London Asia, whose shares have recovered from below 5p to 20.5p, also has 25 per cent of Temima, a would-be investment bank, for which it needs to show £4 million assets to obtain a licence. It wants to handle flotation and fund management.
Temima has a stake in Europasia Education, another ex-dotcom shell, which seeks to cash in on the Chinese thirst for languages and commercial training. Chairman James Holmes says the company runs courses enabling students to study for degrees and MBAs from the universities of Sunderland, Northumbria and South Queensland.
Europasia puts out training programmes and a 'Friends-style' sitcom on radio, attracting four million listeners, and has an educational web site with 50,000 hits a week. The company runs its own university at Shen Yang, with 700 students.

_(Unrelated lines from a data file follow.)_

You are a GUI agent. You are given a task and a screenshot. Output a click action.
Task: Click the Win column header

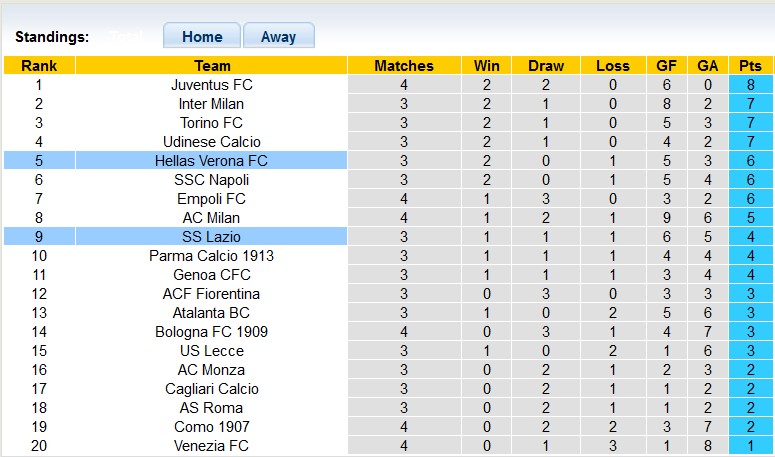click(x=487, y=66)
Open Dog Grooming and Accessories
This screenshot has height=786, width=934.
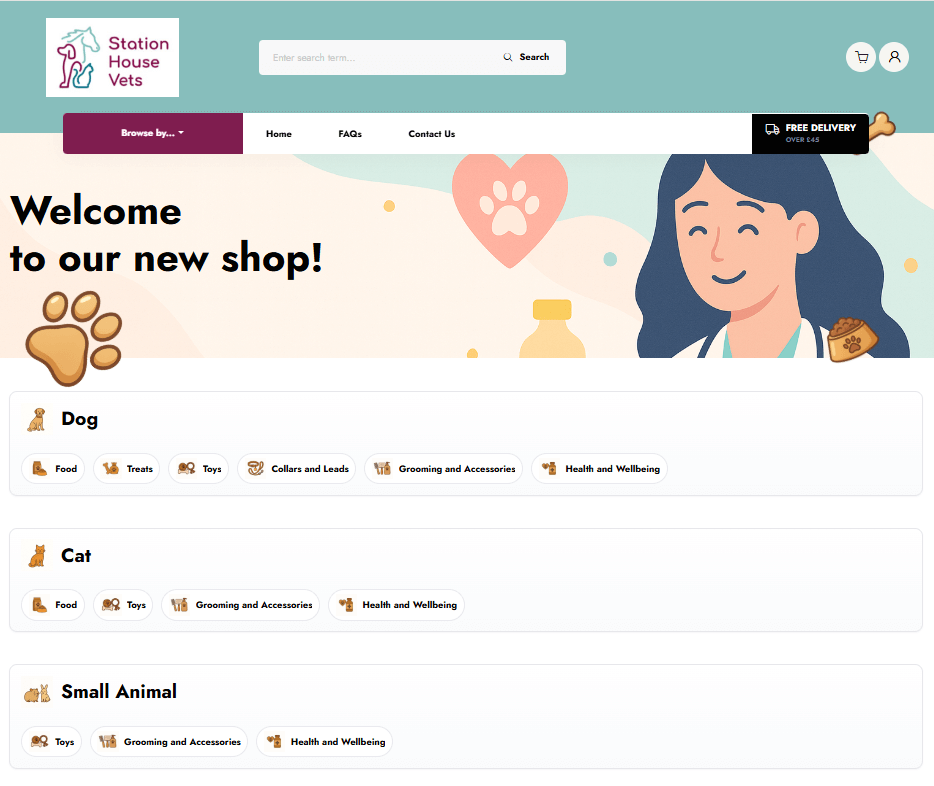[444, 469]
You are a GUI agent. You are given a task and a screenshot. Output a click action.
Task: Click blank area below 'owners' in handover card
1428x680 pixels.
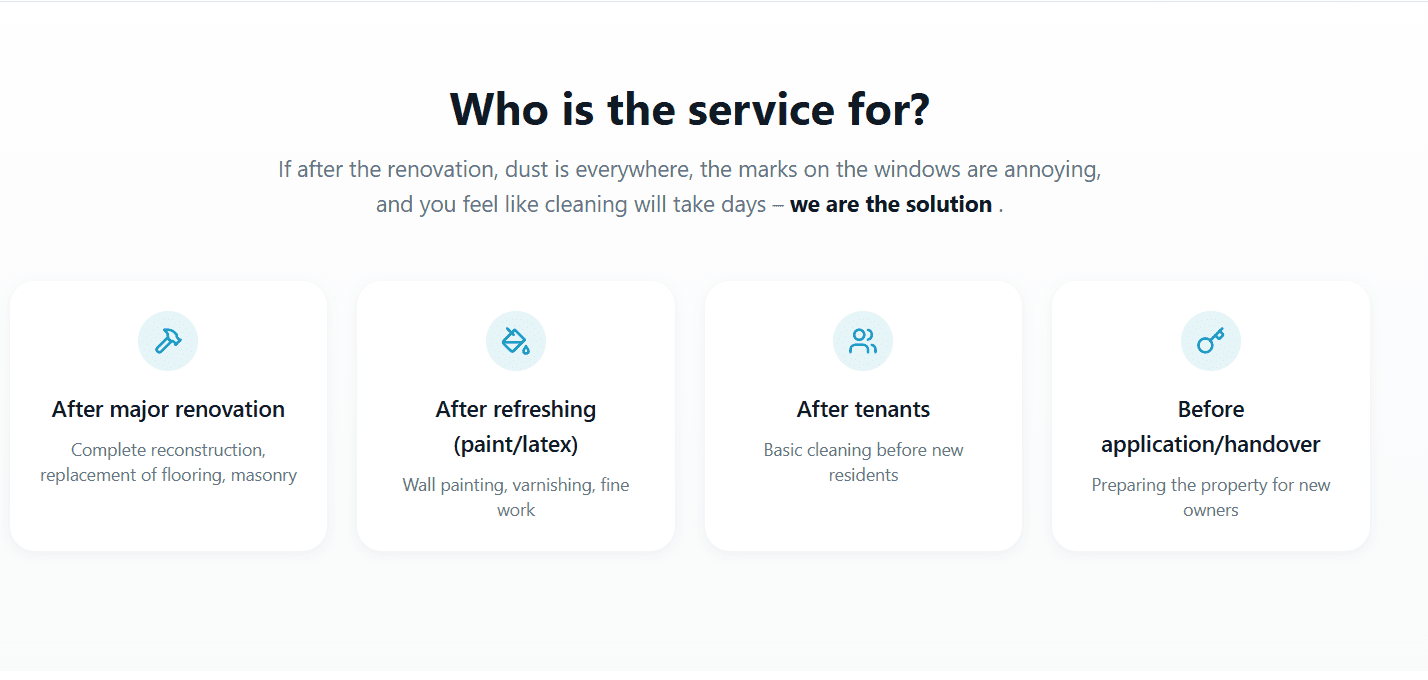1211,535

'It is a volume business', says Holmes, who says students pay £2,000 a year – 'half the UK level'. Floated on Aim at 5p, the company, which lost £2.7 million last year, recently raised £336,000 at 1.05p and is a long-term gamble on a booming sector.
The same applies to CYC Holdings, which blamed a temporary hiatus in investment activity and decision making for its £126,000 loss in the six months to April. Trading on Aim at a lowly 0.49p, the company sees eventual profits from floating Chinese companies it is nurturing on western exchanges.
Zinc from China's potentially huge Caijiaying deposit is the attraction for another Aim-listed company, Griffin Mining. Chaired by Australian financier Mladen Ninkov, Griffin estimates it has 1.2 million oz of zinc metal and 500,000 oz of gold in Caijiaying's Zone Three alone and wants to drill other zones.
Griffin, which lost a reduced £145,000 last year, recently raised nearly £3 million in two placings at 12p and 14p, but that has not reversed the shares' recovery from a bombed-out 3p to 18.38p now. Ninkov hopes for production in 2005.
Mining also interests Aim-quoted ARKO Energy, Aim-listed vehicle for Hong Kong entrepreneur KC Chin. ARKO made £3.6 million pre-tax in the nine months to December and is involved in the major Suizhou silicon project in Hubei province, as well as quarrying, mining, shipping and power generation.
Another miner is Caledon Resources, formerly an online auctioneer. The company is pursuing gold projects in southern China's Guangsi province and observers say deal are afoot.
Surrey-based Faupel Trading, chaired by former Hong Kong taipan David Newbigging, has been designing, importing and distributing textiles from China for more than 50 years. It has suffered from the woes of the textile sector, losing £875,000 last year, but it has been slimming down and economising and its Aim-listed shares have lately rallied from 15p to 24p.
It is a long game in China. But there will be some big winners.